Его слова заставили ее подумать, что любовь именно в этом и заключается. Перестать быть замкнутой и, может, начать верить в то, что мир не такое уж плохое место, в конце концов.
— Я люблю тебя, — прошептал Эдвард.
И ответные слова сошли с губ Мары, прежде чем она успела подумать:
— Я тоже тебя люблю. — Первый раз в жизни она говорила их мужчине.
— Я хочу всегда быть рядом с тобой, — сказал он.
Мара почувствовала, как дрожь пробежала вдоль спины — ощущение волнения и страха одновременно. А не слишком ли он торопится?
На стене его квартиры висела фотография — прекрасный старинный снимок в красновато-коричневых тонах с изображением китобойного судна, покрытого льдом. Позади судна громоздились высокие утесы, все было покрыто сияющим льдом. На носу судна было видно его название — «Пик». Мара посмотрела на этот снимок — образ бесконечной, жестокой зимы — и подумала, могут ли два человека согреть и сделать друг друга счастливыми на всю жизнь.

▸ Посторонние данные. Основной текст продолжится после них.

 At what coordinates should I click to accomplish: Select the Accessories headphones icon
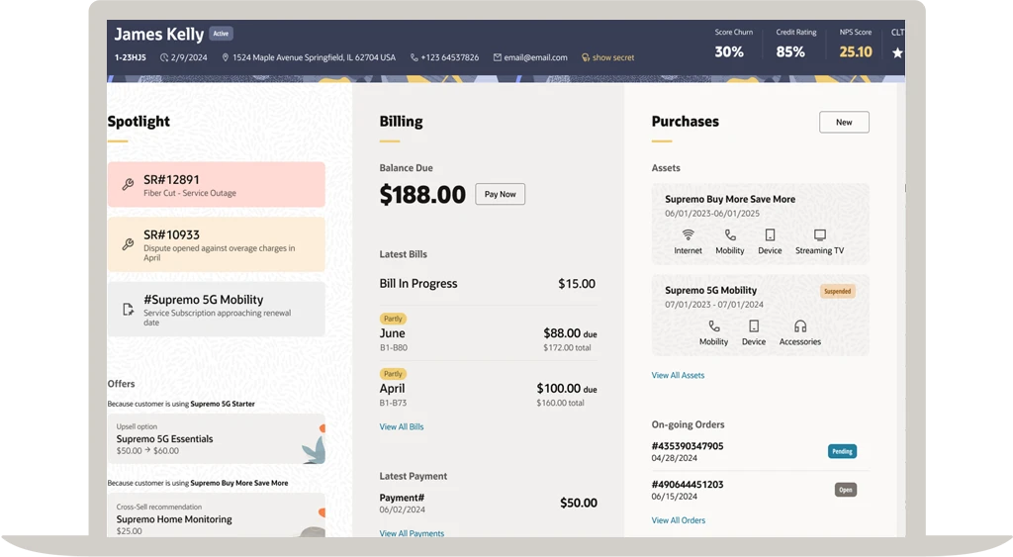click(x=799, y=326)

— Китобойное судно моего прапрадеда, — проследив за ее взглядом, сказал он.
— Правда?
Он кивнул, глядя на фото, как будто это было окно в другой, лучший мир.
— Он был его капитаном — меня назвали в честь него. В начале девятнадцатого столетия наша семья была очень богатой, все ее уважали. Эдвард Хантер был искателем приключений и исследователем. На некоторых картах есть проливы недалеко от Огненной Земли, названные в его честь.

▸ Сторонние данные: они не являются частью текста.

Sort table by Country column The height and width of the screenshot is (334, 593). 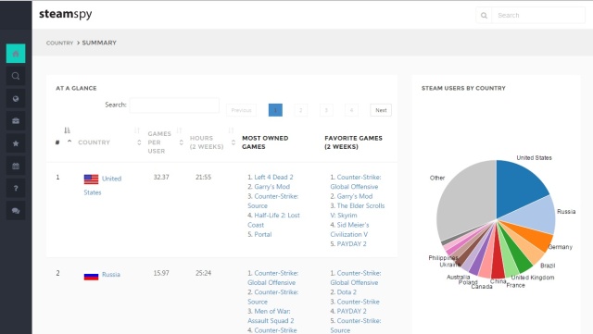pyautogui.click(x=94, y=142)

— Невероятно! — воскликнула она.
— Иногда я позволяю ему руководить мною. Когда я подавлен, я просто думаю о нем, стоящем у руля и правящем своим судном среди ужасных льдов Арктики. Не знаю, что случилось с нашей семьей. Нас так уважали — а потом мы каким-то образом разорились. Мне на самом деле жаль моих родителей. Но моя путеводная звезда — это он: капитан Эдвард Хантер.
— То же самое я думаю о своей бабушке.
— Познакомь меня с ней, — произнес он.
Она обняла его, стараясь успокоить свое сердце. Бабуля просила ее о том же. Она была очень взволнована тем, что Мара кого-то встретила, и ее обрадовало, что он живет рядом, в Готорне, а не где-то далеко.
— Я для нее не очень хорош, да? — спросил он, откидываясь назад.
— Конечно, хорош.
— Потому что я биржевой маклер и учился в Гарварде, а мой прапрадед был морским капитаном?
Она рассмеялась, целуя его в губы.
— Нет, не поэтому. — Она покачала головой. — А потому что ты очень хороший человек.
Его реакция ошеломила ее: глаза наполнились слезами, как будто никто никогда раньше не говорил ему подобного. Он обнял ее так крепко, что она едва могла вздохнуть.
— Ты веришь мне, — сказал он. — Это для меня самое главное.
— Я рада, — ответила она, чувствуя себя потрясенной и одновременно испытывая какое-то странное беспокойство.
— Хочу, чтобы мы всегда были вместе, — пробормотал он. — Вместе, пока оба не сойдем в могилу.
Эта фраза испугала ее. И все же она попыталась подавить внутреннее чувство тревоги, внушая себе: эта фраза означает, что он любит ее, что его чувства к ней превосходят все, что она знала до сих пор.
Сколько же раз она изменяла самой себе, не обращая внимания на мелочи, убеждая себя, что они не имеют значения, даже в тот самый первый день их знакомства, когда увидела холодное бешенство в его глазах на стоянке такси в аэропорту.